I'm not sure I see any benefit in reporting the offline cpu status here.  We
could I suppose output a message at the beginning of the output to indicate that
some cpus have been hotplugged, but I'm not sure that is even necessary.

I would prefer changing cpupower to reporting only online CPUs, but there's
probably some situation I'm unaware of that we need to report offline cpu status.

>   2. When printing the results check if the cpu is offline and if it is obscure
> the incorrect information and change the cpu->pkg
>      value to reflect all sockets with at least one online cpu.

This is papering over the issue IMO, but still an option.

>   3. Change the sysfs to retain topology data for offlined cpus, may require
> adding an additional state to reflect the difference
>      between a processor that has been brought down via software and a processor
> that has been removed from the machine.
> 

Yeah, there's a problem here in which the topology files come and go when a CPU
is online'd.  The kernel's CPU hotplug mechanism makes no distinction if the CPU
is being physically hot added or soft onlined so that makes the "lifetime" of
the files in the topology directory difficult to determine.

> I would like to submit a patch to fix this bug and not have one presented to me
> to test.

Yep -- I think that's a good idea :)  More the merrier and all that ...

P.

^ permalink raw reply	[flat|nested] 6+ messages in thread

* Re: cpupower reports uninitialized values for offline cpus
  2015-09-29 20:25 ` Prarit Bhargava
@ 2015-09-30 16:23   ` Thomas Renninger
  2015-09-30 18:25     ` Prarit Bhargava
  0 siblings, 1 reply; 6+ messages in thread
From: Thomas Renninger @ 2015-09-30 16:23 UTC (permalink / raw)
  To: Prarit Bhargava; +Cc: Jacob Tanenbaum, linux-pm

On Tuesday, September 29, 2015 04:25:47 PM Prarit Bhargava wrote:
> On 09/29/2015 02:58 PM, Jacob Tanenbaum wrote:
> > Hi guys,
> > 
> > I have found a bug in the cpupower tool.

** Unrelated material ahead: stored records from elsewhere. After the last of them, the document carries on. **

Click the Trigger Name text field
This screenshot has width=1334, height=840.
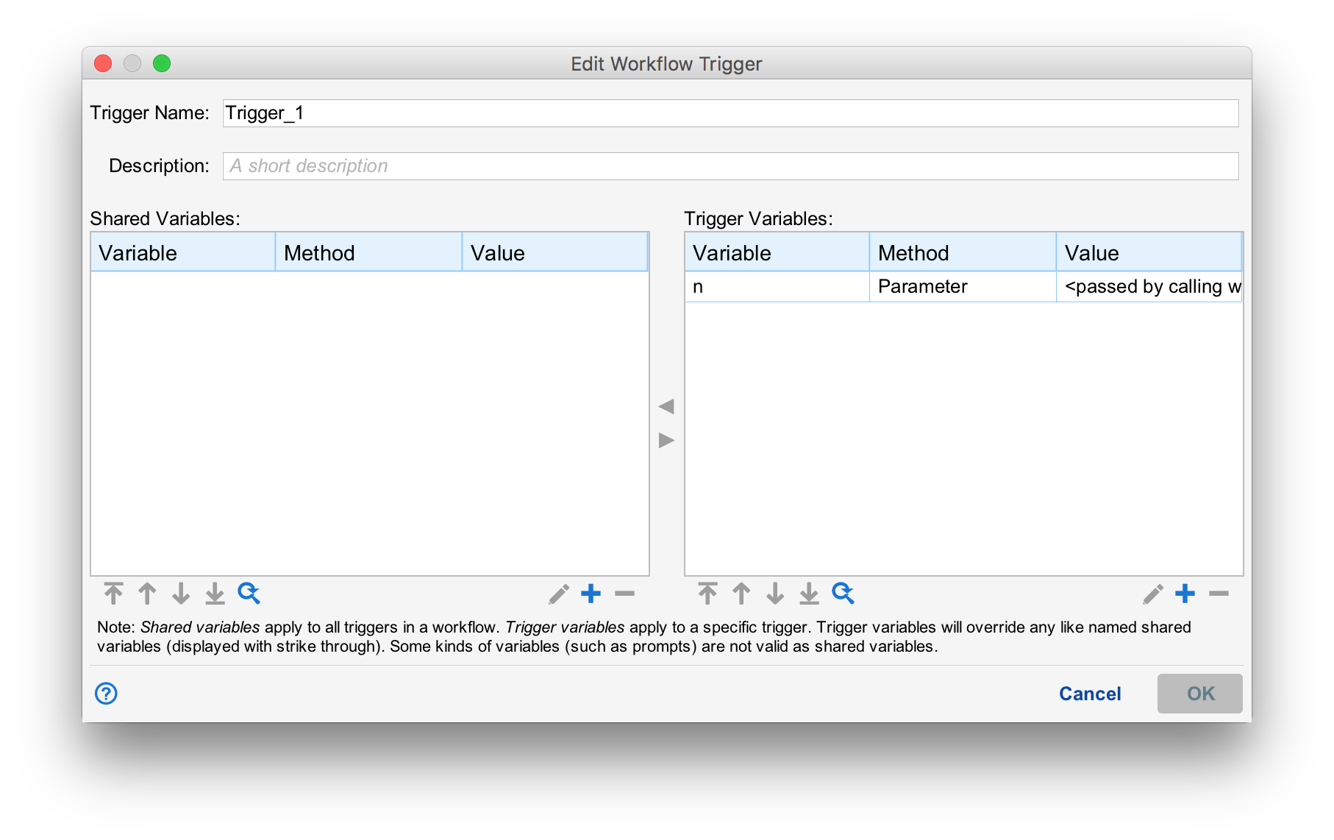730,113
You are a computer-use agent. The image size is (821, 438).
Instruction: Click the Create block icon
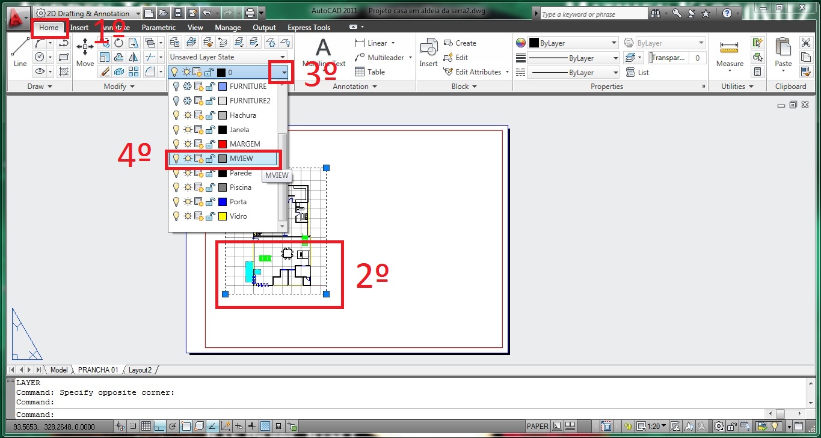click(x=460, y=43)
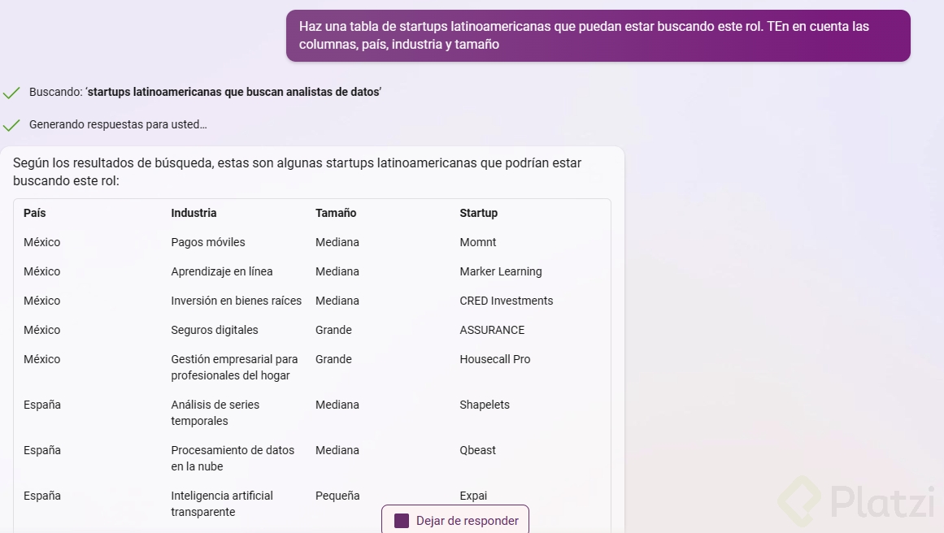Click the bold search query text

233,92
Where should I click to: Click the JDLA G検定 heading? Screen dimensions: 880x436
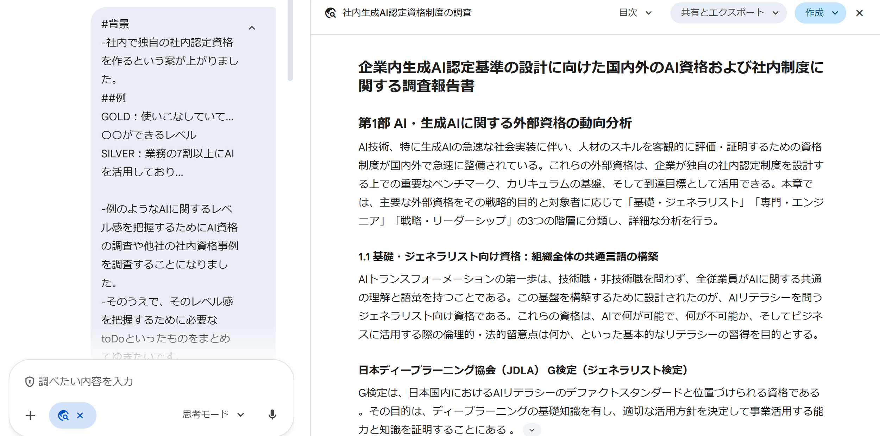click(x=523, y=370)
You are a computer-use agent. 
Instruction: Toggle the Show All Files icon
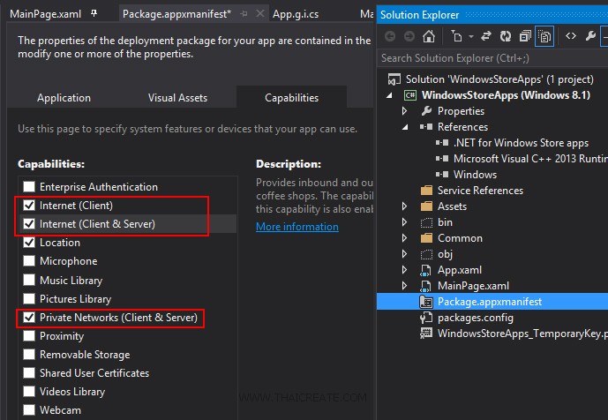545,36
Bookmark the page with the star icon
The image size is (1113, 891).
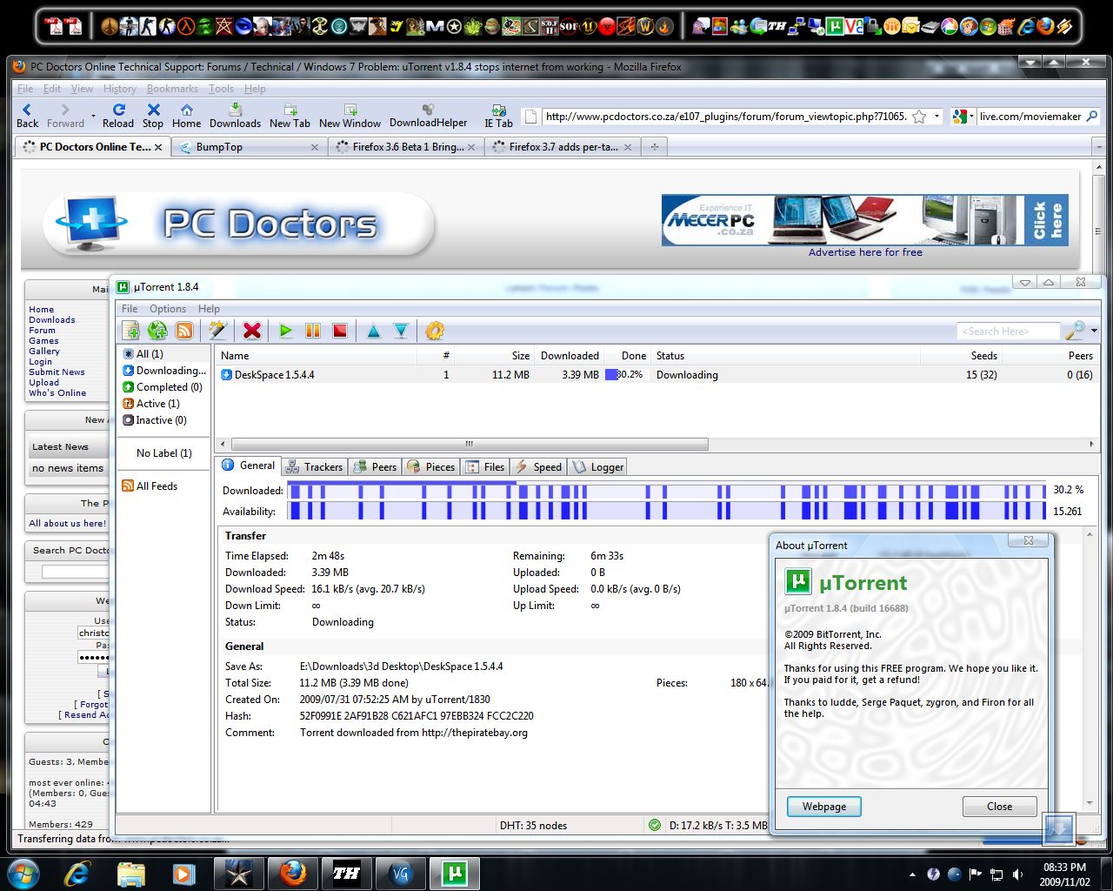tap(919, 117)
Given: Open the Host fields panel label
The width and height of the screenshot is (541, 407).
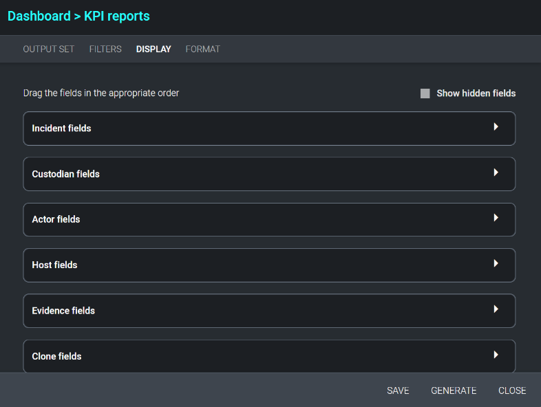Looking at the screenshot, I should (55, 265).
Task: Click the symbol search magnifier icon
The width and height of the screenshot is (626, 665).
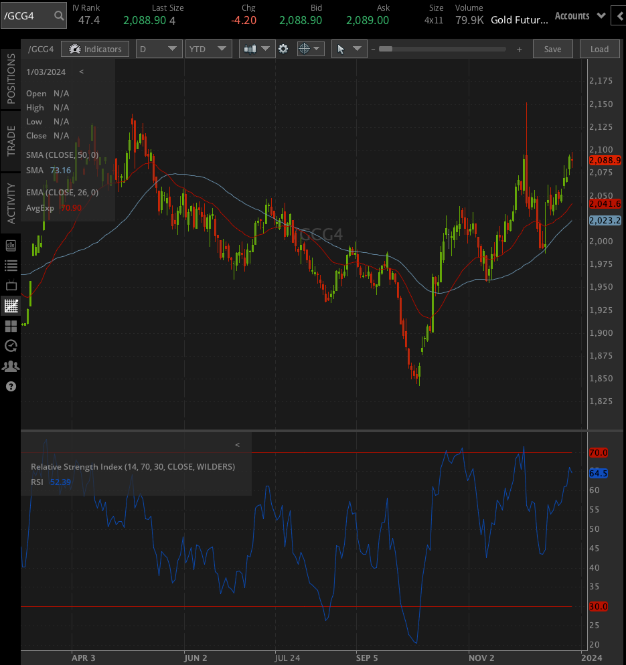Action: click(58, 15)
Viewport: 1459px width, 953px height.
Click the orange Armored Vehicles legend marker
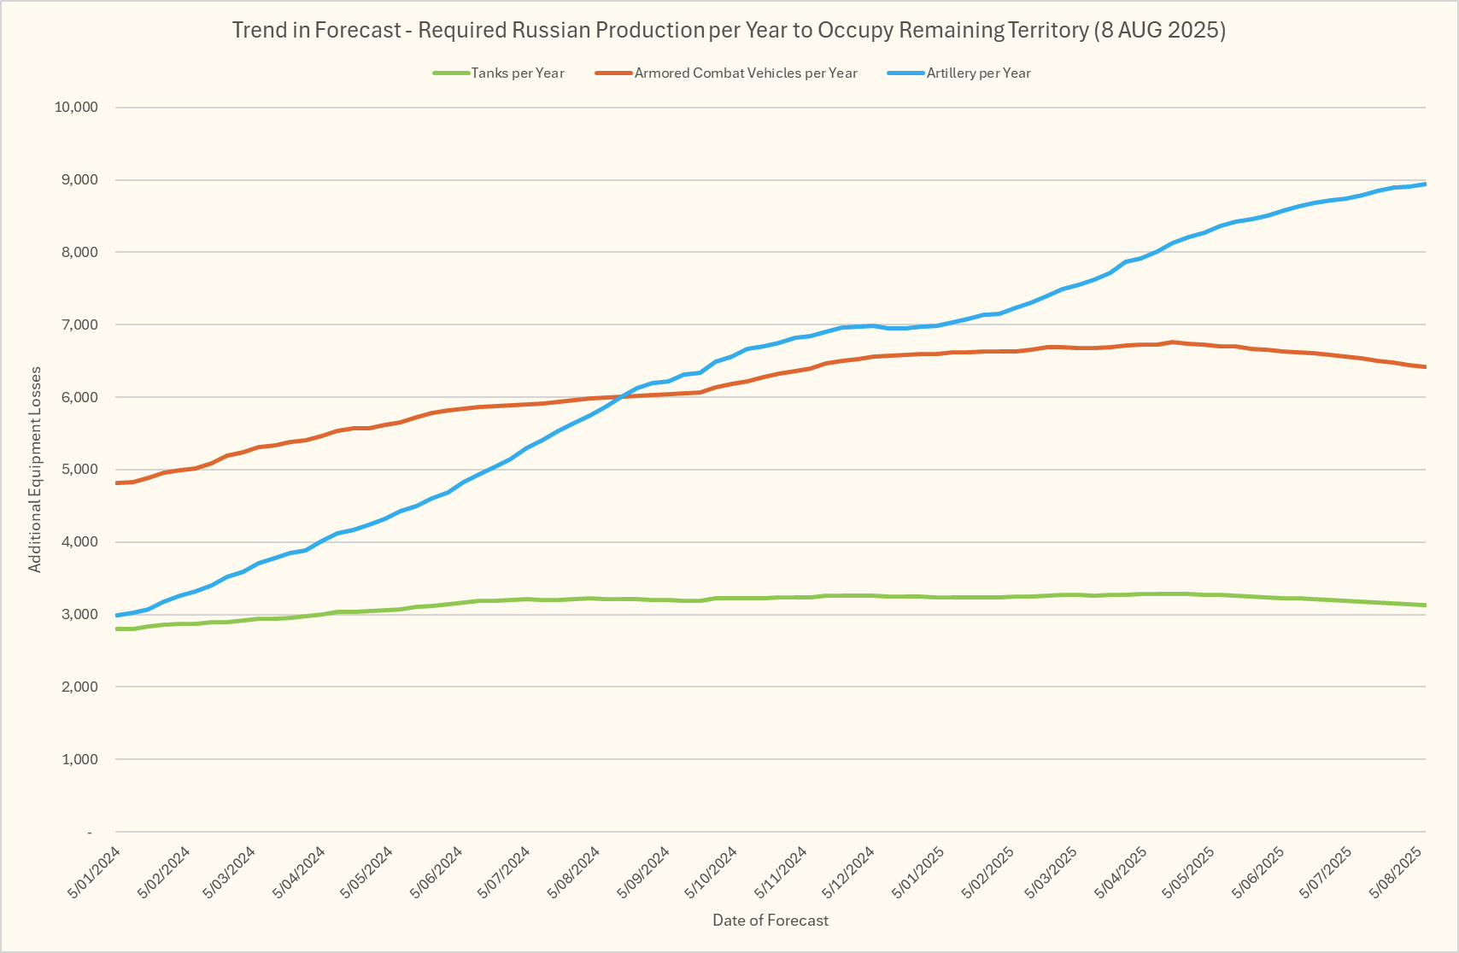614,73
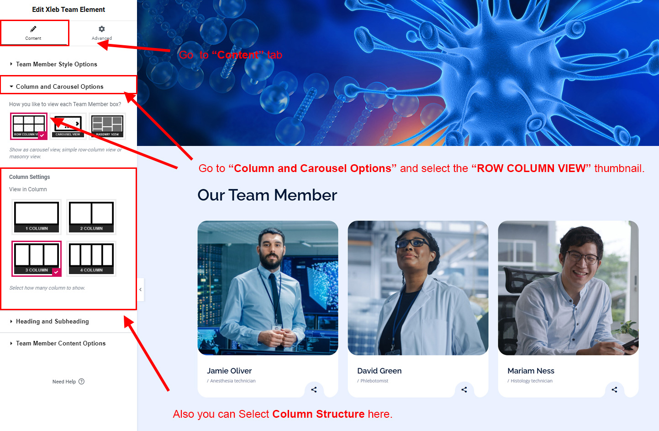
Task: Click the share icon on David Green's card
Action: coord(464,390)
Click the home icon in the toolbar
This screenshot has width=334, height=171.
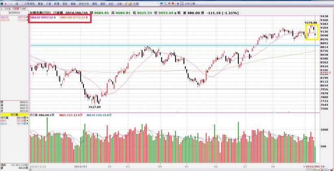(x=2, y=4)
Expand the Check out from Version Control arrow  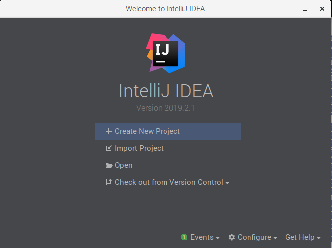[x=227, y=183]
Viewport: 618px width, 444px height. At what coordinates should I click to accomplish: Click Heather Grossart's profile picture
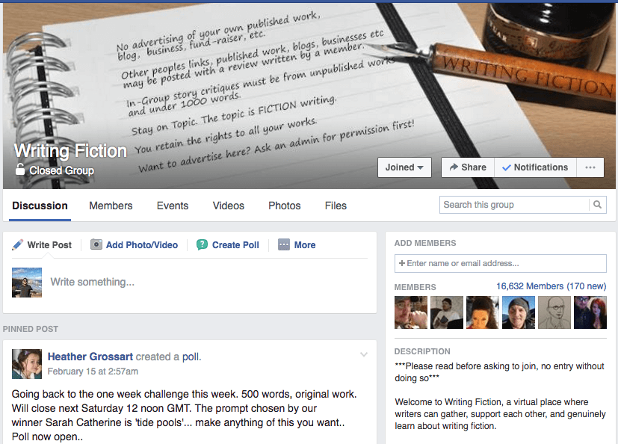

In the most recent pull of
> > linus's tree cpupower reports bogus information for offlined cpus.
...
> Thomas,
> 
> I'm not sure I see any benefit in reporting the offline cpu status here.
There have been discussions to use CPU offlining as a power saving mechanism.
This is afaik no real option on x86, at least not too frequent, but it could
be on other archs?
So the info would be nice to have...

> We
> could I suppose output a message at the beginning of the output to indicate
> that some cpus have been hotplugged, but I'm not sure that is even
> necessary.
Yep, just that people do not complain that cores are missing...
May make sense.
 
> I would prefer changing cpupower to reporting only online CPUs, but there's
> probably some situation I'm unaware of that we need to report offline cpu
> status.
> >   2. When printing the results check if the cpu is offline and if it is
> >   obscure> 
> > the incorrect information and change the cpu->pkg
> >      value to reflect all sockets with at least one online cpu.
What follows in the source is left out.